* [What you should do]:
Where the data below has the string "screenshot", return the whole line.

* [Dataset records]:
--*--

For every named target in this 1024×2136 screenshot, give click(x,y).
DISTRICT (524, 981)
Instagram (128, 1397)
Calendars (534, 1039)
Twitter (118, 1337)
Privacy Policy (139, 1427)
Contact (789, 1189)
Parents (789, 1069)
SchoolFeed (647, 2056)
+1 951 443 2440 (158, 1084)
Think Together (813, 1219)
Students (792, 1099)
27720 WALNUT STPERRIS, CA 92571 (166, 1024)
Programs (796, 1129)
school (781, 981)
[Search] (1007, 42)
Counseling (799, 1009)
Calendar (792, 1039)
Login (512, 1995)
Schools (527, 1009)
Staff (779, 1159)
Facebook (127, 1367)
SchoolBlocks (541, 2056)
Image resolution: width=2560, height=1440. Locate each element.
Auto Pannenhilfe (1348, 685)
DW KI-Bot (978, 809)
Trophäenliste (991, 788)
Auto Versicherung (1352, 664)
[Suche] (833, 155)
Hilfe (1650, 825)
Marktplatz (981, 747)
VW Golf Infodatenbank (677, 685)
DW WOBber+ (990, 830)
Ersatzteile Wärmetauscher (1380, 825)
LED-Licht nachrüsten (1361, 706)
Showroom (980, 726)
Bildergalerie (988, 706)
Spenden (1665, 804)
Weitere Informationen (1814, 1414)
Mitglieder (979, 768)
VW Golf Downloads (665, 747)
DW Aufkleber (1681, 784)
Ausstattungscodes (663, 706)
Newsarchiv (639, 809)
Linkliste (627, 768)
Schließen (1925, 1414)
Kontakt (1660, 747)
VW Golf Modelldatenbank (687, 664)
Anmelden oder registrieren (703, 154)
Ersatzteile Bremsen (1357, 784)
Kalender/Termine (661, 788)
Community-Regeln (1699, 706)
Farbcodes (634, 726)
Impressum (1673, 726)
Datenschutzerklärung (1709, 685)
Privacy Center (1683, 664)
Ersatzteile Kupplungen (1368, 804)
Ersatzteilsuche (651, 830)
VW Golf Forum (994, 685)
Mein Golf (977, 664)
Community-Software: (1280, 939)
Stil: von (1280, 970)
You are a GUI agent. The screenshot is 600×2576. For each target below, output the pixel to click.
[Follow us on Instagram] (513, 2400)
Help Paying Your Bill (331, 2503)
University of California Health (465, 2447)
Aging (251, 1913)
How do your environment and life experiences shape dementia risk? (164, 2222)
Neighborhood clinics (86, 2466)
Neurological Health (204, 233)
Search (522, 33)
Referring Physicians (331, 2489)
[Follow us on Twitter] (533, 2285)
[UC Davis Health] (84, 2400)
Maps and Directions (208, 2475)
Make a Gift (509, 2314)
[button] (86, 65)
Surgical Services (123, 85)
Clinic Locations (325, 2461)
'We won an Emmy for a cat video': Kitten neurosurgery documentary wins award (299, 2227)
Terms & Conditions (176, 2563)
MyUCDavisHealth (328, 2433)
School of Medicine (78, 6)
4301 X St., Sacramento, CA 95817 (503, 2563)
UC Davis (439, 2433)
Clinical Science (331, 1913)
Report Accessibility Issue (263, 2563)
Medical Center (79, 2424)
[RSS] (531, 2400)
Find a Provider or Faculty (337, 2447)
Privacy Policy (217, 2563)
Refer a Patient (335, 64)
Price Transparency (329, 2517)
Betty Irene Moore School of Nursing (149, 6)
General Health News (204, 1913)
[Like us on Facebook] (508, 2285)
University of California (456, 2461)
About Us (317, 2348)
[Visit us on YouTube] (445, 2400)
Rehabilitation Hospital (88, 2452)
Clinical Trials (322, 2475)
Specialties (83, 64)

--*--

* [Answer to the exercise]:
For every named target in this 1024×2136 screenshot, give click(x,y).
You are a GUI agent. The screenshot is 600×2576. For each target below, output the pixel to click.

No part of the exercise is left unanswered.